Her strength, she says, comes from her mother, who raised her while managing the hardware department of a local Sears Roebuck. Fernandes describes her as a feminist before the popular coinage of the term. “My mother had quiet but strong convictions about what each woman should be,” Fernandes says. “We both see obstacles as a chance to make things better.”
Anita Khurana - Khurana nurtures future tech visionaries by letting kids play with computers and LEGO robots.
By teaching kids to build robots, design computer games, and produce podcasts, Anita Khurana is getting them excited about science, engineering, and the kind of creative thinking that inspires future entrepreneurs and lifelong learners.

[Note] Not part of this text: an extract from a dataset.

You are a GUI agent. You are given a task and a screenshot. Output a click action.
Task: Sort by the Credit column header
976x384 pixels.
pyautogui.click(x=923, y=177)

Khurana’s VisionTech is a nonprofit Tri-Valley–based company that offers after-school programs and summer technology camps at more than 20 elementary schools and eight city recreation centers around the Bay Area. Khurana herself is a creative thinker. Trained as a biologist in her native India, she became a self-taught tech whiz and started VisionTech in 2002 after her homeschooled fifth-grade son wanted to enter a robotics tournament. Even in our tech-savvy pocket of the Bay Area, prospective teammates were few. “I just couldn’t find anybody in the East Bay who was interested,” she says.
She learned robotics herself and decided to start a class at Danville’s Green Valley Elementary. She continues to be one of the few women who teach robotics. “I have seen the kids look at me differently when I walk into the classroom. Everyone expects a man,” says Khurana, who hopes to get more girls to sign up for her classes.
Her venture at Green Valley Elementary was an instant success, and Khurana expanded VisionTech to other schools and to community recreation centers throughout the Bay Area. “When I begin teaching [both girls and boys] game design, you should see the look of amazement on their faces. I can’t get them to leave at the end of the lesson.”
One of her projects allows kids to make their own robot sentry. Using a programmable robot, students add a wireless web camera so that the robot has vision and can work as a house sentry, beaming images to them while they are away on vacation. “Robotics includes engineering and computer programming,” Khurana says. “The whole hypothesis of science is brought into understanding through robotics.”
Khurana is gearing up to offer VisionTech classes at several middle schools around the East Bay, including Danville’s Diablo Vista and San Ramon’s Windemere Ranch. But she’s not stopping there. She plans to take VisionTech to other cities (Los Angeles, San Diego, and Washington, D.C.), and to offer scholarships. She also plans to encourage local schools to integrate VisionTech programs into the regular school curriculum. “The kids are so brilliant,” she says. “With the kind of entrepreneurial skills we have in America, adding some technology education early on in life [will put us] on top of the world. I do believe that.”